Ohtani is slugging .544 against offspeed pitches, highlighted here because it’s his weakest pitching grouping; he’s at .650 against fastballs and .692 off of breaking balls. He rates first in the Majors (ahead of Aaron Judge and Juan Soto) in blast rate, which utilizes Statcast’s bat-tracking technology to identify the swings that are the best combination of being squared up and with a fast swing – the latter being no problem, as only a dozen hitters in the game, most of them superstars, have faster bats.

There are, still, larger goals in mind, and we’re not just talking about the playoff appearances that eluded him with the Angels. Like, for example, the Triple Crown, which has been achieved just once (Miguel Cabrera, 2012) in the last 57 years.

Entering Thursday, Ohtani led the National League in average (.322, by six points), home runs (by four), and was third in RBIs (by only three). Are those the most meaningful stats in today’s data-focused baseball world? Far from it. Would adding the Triple Crown, which only 10 players have ever claimed, still count as a monumental achievement? Sure would.

Ohtani will, also, have a realistic chance to become the first designated hitter in history to win the Most Valuable Player Award. “The writers would never allow [a DH to win]," said long-time slugging DH J.D. Martinez in 2019, and while his stated reasoning behind that was well off the mark, his larger point was correct. Since a DH doesn’t add any value on defense, it’s extremely difficult for a DH to outhit everyone else by so much that he’d be considered most valuable over a player contributing on both sides of the ball.

This year, however, is different.

Mookie Betts and Ronald Acuña Jr., last year’s top two and this year’s favorites, are each injured. Juan Soto lives in the AL now. NL outfielders as a group are posting their worst-ever hitting season. Several of last year’s top 10 MVP finalists – like Corbin Carroll, Matt Olson, Austin Riley, Luis Arraez and Cody Bellinger – are failing to live up to their 2023 performance. Freddie Freeman is, but he’s also not the best hitter on his own team right now.

By Wins Above Replacement, this year’s four best players are in the American League. In the NL, only Bryce Harper is within even one full win of Ohtani, with Ketel Marte and Elly De La Cruz potentially in the mix as well. It might be a down year for position players in the NL. It’s extremely not a down year for Ohtani. It is, incredibly, his best hitting year ever.

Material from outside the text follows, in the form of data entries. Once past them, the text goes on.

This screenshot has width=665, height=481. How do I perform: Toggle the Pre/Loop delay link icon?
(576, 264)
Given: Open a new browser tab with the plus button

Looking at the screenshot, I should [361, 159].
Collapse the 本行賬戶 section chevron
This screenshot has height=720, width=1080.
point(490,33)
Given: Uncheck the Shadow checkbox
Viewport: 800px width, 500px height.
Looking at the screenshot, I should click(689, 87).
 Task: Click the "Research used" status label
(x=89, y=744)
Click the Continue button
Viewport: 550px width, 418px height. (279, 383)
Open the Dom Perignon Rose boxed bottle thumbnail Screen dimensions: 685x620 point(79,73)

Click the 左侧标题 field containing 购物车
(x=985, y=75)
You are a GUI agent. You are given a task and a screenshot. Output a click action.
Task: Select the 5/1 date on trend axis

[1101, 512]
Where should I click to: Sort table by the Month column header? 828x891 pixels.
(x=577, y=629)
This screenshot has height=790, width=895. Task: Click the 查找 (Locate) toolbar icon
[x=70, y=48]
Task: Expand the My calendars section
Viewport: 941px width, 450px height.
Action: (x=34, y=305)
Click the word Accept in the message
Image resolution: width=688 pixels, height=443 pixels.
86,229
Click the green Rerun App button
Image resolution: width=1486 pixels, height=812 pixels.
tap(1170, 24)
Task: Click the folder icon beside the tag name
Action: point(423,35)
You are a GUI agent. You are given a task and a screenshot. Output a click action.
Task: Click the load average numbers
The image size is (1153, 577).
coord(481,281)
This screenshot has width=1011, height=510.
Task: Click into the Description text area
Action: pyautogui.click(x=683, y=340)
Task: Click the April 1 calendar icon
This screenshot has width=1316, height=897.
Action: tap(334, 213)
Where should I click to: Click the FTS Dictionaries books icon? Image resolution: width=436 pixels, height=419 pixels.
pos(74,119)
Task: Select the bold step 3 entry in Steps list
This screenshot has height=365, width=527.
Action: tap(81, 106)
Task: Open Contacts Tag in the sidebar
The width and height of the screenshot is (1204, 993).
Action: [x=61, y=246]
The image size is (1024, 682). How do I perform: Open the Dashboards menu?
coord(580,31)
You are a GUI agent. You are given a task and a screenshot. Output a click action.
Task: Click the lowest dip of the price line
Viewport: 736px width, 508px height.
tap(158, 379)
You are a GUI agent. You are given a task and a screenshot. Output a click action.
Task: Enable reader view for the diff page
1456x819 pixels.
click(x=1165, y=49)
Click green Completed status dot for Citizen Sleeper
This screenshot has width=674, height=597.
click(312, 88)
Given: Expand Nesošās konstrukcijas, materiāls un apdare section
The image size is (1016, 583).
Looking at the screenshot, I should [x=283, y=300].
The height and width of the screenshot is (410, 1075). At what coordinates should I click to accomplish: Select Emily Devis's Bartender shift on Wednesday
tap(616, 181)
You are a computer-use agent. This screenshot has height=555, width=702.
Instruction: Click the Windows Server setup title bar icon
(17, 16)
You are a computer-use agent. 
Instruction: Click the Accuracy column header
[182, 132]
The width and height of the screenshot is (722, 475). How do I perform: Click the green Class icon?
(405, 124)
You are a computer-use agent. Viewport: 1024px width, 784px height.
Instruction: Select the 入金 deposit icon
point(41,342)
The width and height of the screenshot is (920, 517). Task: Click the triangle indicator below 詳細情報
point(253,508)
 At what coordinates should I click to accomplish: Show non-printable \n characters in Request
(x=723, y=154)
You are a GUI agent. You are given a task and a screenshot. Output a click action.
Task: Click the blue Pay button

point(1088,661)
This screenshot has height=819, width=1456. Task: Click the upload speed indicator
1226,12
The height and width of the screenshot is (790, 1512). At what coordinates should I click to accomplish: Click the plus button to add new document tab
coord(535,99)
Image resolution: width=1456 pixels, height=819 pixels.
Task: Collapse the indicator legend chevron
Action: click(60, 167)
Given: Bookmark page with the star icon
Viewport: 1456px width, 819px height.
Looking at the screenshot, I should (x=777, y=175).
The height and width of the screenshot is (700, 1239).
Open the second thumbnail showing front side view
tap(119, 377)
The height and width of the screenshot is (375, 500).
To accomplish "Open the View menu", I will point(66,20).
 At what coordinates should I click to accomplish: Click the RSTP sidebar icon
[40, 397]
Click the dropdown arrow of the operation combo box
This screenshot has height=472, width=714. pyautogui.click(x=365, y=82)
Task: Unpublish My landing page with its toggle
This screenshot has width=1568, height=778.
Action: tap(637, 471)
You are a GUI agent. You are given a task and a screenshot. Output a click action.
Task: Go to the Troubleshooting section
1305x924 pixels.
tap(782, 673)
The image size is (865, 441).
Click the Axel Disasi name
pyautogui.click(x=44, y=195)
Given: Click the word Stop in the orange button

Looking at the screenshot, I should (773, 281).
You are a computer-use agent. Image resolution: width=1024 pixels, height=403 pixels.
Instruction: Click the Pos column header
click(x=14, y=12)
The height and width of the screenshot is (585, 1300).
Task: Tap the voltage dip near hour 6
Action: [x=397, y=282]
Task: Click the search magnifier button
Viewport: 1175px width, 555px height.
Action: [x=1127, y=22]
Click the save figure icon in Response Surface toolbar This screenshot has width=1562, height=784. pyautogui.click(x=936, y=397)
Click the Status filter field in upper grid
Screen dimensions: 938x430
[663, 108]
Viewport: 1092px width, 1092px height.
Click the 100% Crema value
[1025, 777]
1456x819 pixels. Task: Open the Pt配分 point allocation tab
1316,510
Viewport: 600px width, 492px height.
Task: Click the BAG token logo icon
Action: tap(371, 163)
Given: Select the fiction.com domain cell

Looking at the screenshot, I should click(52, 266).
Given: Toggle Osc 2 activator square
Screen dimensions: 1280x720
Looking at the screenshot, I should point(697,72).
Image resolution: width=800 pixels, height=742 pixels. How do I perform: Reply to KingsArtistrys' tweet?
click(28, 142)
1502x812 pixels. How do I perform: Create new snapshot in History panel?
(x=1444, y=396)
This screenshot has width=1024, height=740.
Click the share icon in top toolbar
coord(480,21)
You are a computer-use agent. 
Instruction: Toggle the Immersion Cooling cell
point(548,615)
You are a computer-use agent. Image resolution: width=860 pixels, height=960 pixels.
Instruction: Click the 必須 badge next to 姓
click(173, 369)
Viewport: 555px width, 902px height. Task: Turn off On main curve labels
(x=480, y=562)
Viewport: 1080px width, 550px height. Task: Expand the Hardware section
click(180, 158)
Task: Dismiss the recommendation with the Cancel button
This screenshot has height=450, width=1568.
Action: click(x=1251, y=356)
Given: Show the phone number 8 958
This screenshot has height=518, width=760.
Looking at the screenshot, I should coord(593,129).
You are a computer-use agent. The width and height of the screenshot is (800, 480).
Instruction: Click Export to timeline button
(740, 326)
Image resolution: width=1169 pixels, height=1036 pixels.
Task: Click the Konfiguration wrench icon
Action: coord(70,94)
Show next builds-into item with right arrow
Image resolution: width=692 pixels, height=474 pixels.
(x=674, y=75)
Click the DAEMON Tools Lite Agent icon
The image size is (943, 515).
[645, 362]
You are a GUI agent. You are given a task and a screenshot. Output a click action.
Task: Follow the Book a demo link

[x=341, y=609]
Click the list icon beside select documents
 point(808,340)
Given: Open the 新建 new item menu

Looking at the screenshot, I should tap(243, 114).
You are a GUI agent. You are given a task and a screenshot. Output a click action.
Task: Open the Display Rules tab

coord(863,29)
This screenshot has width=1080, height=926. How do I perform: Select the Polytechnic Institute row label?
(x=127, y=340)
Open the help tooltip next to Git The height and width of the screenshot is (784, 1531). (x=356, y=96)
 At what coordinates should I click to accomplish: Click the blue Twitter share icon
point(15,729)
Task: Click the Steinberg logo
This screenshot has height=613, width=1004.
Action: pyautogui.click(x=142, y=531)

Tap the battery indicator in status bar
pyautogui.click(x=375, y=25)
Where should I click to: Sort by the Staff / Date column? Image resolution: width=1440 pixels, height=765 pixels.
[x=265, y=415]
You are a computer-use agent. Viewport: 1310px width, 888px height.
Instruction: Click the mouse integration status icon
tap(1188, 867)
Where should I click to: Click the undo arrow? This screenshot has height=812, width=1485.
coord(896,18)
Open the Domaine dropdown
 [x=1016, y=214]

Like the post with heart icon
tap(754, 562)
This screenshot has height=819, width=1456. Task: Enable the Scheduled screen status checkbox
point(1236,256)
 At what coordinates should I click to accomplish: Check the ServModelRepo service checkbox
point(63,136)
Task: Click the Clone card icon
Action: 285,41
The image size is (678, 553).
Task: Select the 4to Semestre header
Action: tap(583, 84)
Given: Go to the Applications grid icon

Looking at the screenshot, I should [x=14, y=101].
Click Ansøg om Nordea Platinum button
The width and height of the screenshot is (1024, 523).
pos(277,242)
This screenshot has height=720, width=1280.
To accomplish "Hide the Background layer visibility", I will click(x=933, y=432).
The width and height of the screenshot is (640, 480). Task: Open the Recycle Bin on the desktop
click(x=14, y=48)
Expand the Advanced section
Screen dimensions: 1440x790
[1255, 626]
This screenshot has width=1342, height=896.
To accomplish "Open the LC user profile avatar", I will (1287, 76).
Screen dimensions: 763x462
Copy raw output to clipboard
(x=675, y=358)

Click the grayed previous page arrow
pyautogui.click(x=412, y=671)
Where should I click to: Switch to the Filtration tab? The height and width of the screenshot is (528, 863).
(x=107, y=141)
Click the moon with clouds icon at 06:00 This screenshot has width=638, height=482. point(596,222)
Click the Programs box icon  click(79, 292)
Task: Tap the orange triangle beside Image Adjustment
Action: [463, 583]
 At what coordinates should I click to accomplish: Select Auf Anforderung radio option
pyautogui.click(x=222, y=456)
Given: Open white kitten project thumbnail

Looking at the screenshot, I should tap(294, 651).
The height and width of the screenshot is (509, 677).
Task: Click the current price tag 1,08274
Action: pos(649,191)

"I don't know what more we can really say about him," Freeman said. "I think we've said everything we can since he entered this league, about what an amazing player he is. But when you come over here, you just never know how a first year's going to go on any team. Sometimes, you've just got to step back and just appreciate a player like this."

That is how Ohtani might be underrated, not because he doesn’t get enough attention – he clearly does. It’s because there might not actually be enough credit to give here.